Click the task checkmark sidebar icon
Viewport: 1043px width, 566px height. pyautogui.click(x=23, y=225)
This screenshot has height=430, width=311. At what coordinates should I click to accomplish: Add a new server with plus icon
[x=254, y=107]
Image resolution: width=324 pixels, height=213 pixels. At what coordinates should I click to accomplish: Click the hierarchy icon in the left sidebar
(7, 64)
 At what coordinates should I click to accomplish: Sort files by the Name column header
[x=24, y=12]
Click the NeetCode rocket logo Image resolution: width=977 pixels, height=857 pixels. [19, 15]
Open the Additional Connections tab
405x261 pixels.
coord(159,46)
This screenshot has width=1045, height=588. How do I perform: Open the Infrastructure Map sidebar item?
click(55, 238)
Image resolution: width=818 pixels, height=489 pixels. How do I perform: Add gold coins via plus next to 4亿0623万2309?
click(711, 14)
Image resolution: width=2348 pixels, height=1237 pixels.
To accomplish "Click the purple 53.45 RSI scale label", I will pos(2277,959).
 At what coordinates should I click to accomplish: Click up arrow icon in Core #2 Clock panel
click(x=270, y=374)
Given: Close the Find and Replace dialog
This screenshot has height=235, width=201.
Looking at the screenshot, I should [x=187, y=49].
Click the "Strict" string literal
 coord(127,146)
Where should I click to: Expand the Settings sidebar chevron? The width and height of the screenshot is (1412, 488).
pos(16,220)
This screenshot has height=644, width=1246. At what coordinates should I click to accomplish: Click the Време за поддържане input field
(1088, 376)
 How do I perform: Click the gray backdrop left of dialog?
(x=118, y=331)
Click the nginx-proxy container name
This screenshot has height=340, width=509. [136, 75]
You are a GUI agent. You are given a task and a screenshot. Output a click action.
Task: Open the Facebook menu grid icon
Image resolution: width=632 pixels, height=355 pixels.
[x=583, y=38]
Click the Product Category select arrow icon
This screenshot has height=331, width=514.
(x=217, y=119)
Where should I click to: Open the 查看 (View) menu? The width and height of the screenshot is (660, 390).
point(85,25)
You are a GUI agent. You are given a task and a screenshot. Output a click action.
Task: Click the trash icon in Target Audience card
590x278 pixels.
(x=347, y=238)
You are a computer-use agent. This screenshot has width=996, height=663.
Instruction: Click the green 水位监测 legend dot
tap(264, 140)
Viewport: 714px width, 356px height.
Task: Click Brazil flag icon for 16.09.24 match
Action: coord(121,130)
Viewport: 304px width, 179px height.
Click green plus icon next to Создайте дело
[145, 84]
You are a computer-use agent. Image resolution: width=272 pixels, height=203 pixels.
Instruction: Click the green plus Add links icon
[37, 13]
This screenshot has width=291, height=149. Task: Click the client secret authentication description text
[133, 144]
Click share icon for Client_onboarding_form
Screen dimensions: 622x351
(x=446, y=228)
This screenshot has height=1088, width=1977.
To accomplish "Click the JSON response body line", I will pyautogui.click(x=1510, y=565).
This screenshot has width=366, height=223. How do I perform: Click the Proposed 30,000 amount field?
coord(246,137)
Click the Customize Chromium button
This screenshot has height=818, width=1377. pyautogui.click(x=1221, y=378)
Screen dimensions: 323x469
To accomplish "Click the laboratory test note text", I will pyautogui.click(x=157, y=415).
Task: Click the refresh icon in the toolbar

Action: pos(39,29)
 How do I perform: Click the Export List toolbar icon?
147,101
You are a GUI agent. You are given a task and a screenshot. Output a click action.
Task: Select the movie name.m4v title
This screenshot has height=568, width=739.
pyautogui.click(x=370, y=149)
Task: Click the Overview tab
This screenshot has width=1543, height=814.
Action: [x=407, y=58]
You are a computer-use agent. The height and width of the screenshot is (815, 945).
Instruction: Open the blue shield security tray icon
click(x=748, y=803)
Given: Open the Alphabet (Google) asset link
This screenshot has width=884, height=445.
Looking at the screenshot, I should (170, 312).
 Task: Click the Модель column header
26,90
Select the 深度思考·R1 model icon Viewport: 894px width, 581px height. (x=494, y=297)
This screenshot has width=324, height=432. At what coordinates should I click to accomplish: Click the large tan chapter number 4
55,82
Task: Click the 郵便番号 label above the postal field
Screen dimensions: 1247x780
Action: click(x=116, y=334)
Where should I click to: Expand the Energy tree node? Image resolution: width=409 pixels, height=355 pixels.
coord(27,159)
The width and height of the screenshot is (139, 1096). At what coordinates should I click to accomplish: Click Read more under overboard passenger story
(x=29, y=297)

————————

*Consignes*: Remplacez "sidebar" par "side panel" partout dans le matériel ci-dessus et réécrivez-le sans rien modifier d'autre.

*Résultat de l'exercice*:
Click the task checkmark side panel icon
Viewport: 1043px width, 566px height. pyautogui.click(x=23, y=225)
This screenshot has height=430, width=311. At what coordinates should I click to accomplish: Add a new server with plus icon
[x=254, y=107]
Image resolution: width=324 pixels, height=213 pixels. At what coordinates should I click to accomplish: Click the hierarchy icon in the left side panel
(7, 64)
 At what coordinates should I click to accomplish: Sort files by the Name column header
[x=24, y=12]
Click the NeetCode rocket logo Image resolution: width=977 pixels, height=857 pixels. [19, 15]
Open the Additional Connections tab
405x261 pixels.
coord(159,46)
This screenshot has width=1045, height=588. How do I perform: Open the Infrastructure Map side panel item?
click(55, 238)
Image resolution: width=818 pixels, height=489 pixels. How do I perform: Add gold coins via plus next to 4亿0623万2309?
click(711, 14)
Image resolution: width=2348 pixels, height=1237 pixels.
To accomplish "Click the purple 53.45 RSI scale label", I will pos(2277,959).
 At what coordinates should I click to accomplish: Click up arrow icon in Core #2 Clock panel
click(x=270, y=374)
Given: Close the Find and Replace dialog
This screenshot has height=235, width=201.
Looking at the screenshot, I should [x=187, y=49].
Click the "Strict" string literal
 coord(127,146)
Where should I click to: Expand the Settings side panel chevron? The width and height of the screenshot is (1412, 488).
pos(16,220)
This screenshot has height=644, width=1246. At what coordinates should I click to accomplish: Click the Време за поддържане input field
(1088, 376)
 How do I perform: Click the gray backdrop left of dialog?
(x=118, y=331)
Click the nginx-proxy container name
This screenshot has height=340, width=509. [136, 75]
You are a GUI agent. You are given a task and a screenshot. Output a click action.
Task: Open the Facebook menu grid icon
Image resolution: width=632 pixels, height=355 pixels.
[x=583, y=38]
Click the Product Category select arrow icon
This screenshot has height=331, width=514.
(x=217, y=119)
Where should I click to: Open the 查看 (View) menu? The width and height of the screenshot is (660, 390).
point(85,25)
You are a GUI agent. You are given a task and a screenshot. Output a click action.
Task: Click the trash icon in Target Audience card
590x278 pixels.
(x=347, y=238)
You are a computer-use agent. This screenshot has width=996, height=663.
Instruction: Click the green 水位监测 legend dot
tap(264, 140)
Viewport: 714px width, 356px height.
Task: Click Brazil flag icon for 16.09.24 match
Action: coord(121,130)
Viewport: 304px width, 179px height.
Click green plus icon next to Создайте дело
[145, 84]
You are a computer-use agent. Image resolution: width=272 pixels, height=203 pixels.
Instruction: Click the green plus Add links icon
[37, 13]
This screenshot has width=291, height=149. Task: Click the client secret authentication description text
[133, 144]
Click share icon for Client_onboarding_form
Screen dimensions: 622x351
(x=446, y=228)
This screenshot has height=1088, width=1977.
To accomplish "Click the JSON response body line", I will pyautogui.click(x=1510, y=565).
This screenshot has width=366, height=223. How do I perform: Click the Proposed 30,000 amount field?
coord(246,137)
Click the Customize Chromium button
This screenshot has height=818, width=1377. pyautogui.click(x=1221, y=378)
Screen dimensions: 323x469
To accomplish "Click the laboratory test note text", I will pyautogui.click(x=157, y=415).
Task: Click the refresh icon in the toolbar

Action: pos(39,29)
 How do I perform: Click the Export List toolbar icon?
147,101
You are a GUI agent. You are given a task and a screenshot. Output a click action.
Task: Select the movie name.m4v title
This screenshot has height=568, width=739.
pyautogui.click(x=370, y=149)
Task: Click the Overview tab
This screenshot has width=1543, height=814.
Action: [x=407, y=58]
You are a computer-use agent. The height and width of the screenshot is (815, 945).
Instruction: Open the blue shield security tray icon
click(x=748, y=803)
Given: Open the Alphabet (Google) asset link
This screenshot has width=884, height=445.
Looking at the screenshot, I should (170, 312).
 Task: Click the Модель column header
26,90
Select the 深度思考·R1 model icon Viewport: 894px width, 581px height. (x=494, y=297)
This screenshot has width=324, height=432. At what coordinates should I click to accomplish: Click the large tan chapter number 4
55,82
Task: Click the 郵便番号 label above the postal field
Screen dimensions: 1247x780
Action: click(x=116, y=334)
Where should I click to: Expand the Energy tree node? Image resolution: width=409 pixels, height=355 pixels.
coord(27,159)
The width and height of the screenshot is (139, 1096). At what coordinates should I click to accomplish: Click Read more under overboard passenger story
(x=29, y=297)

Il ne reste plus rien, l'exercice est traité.